--- Records to use ---

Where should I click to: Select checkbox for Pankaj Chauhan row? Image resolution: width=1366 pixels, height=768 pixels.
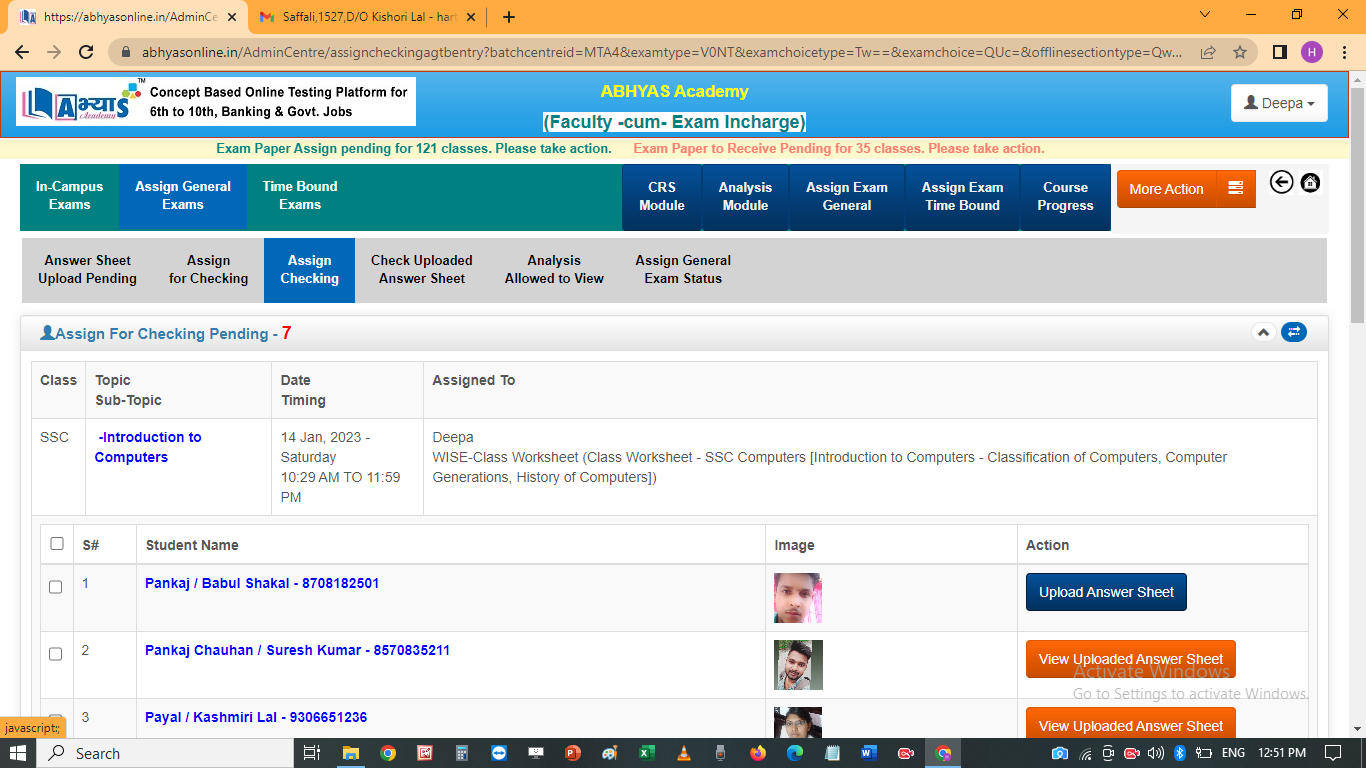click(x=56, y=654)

---
--- Records to use ---

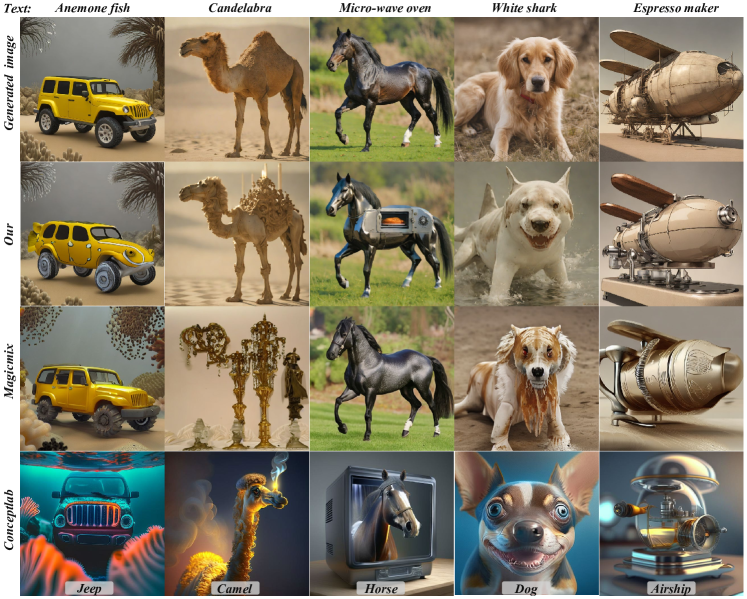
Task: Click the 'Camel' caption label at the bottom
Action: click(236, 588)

---
--- Records to use ---

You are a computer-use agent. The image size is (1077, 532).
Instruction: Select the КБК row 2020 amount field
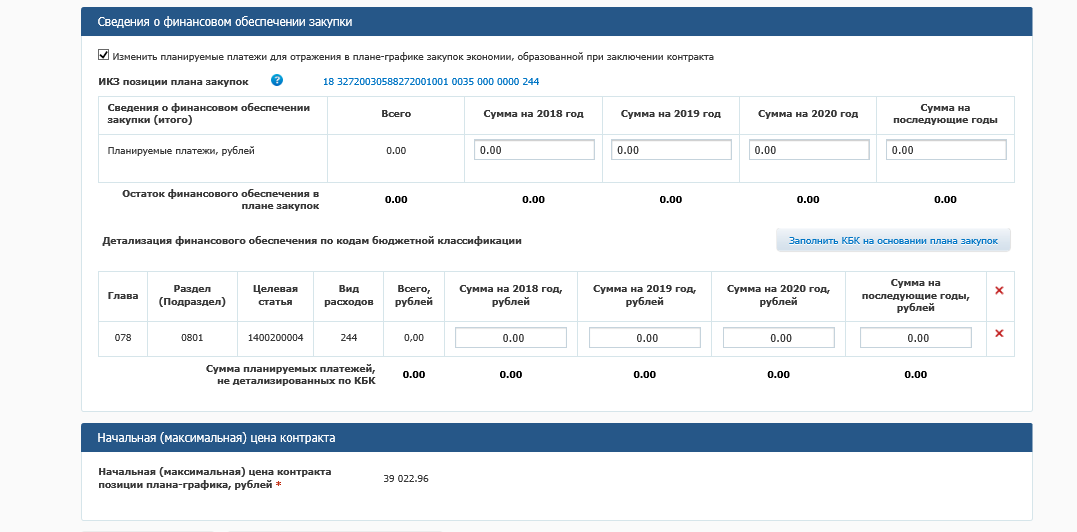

---

Instructions to follow
What is needed is a verbatim copy of every line in the records above from the one containing "You are a computer-use" down to the one containing "Instruction: Select the", both included, and nothing more.

Task result
You are a computer-use agent. The image size is (1077, 532).
Instruction: Select the КБК row 2020 amount field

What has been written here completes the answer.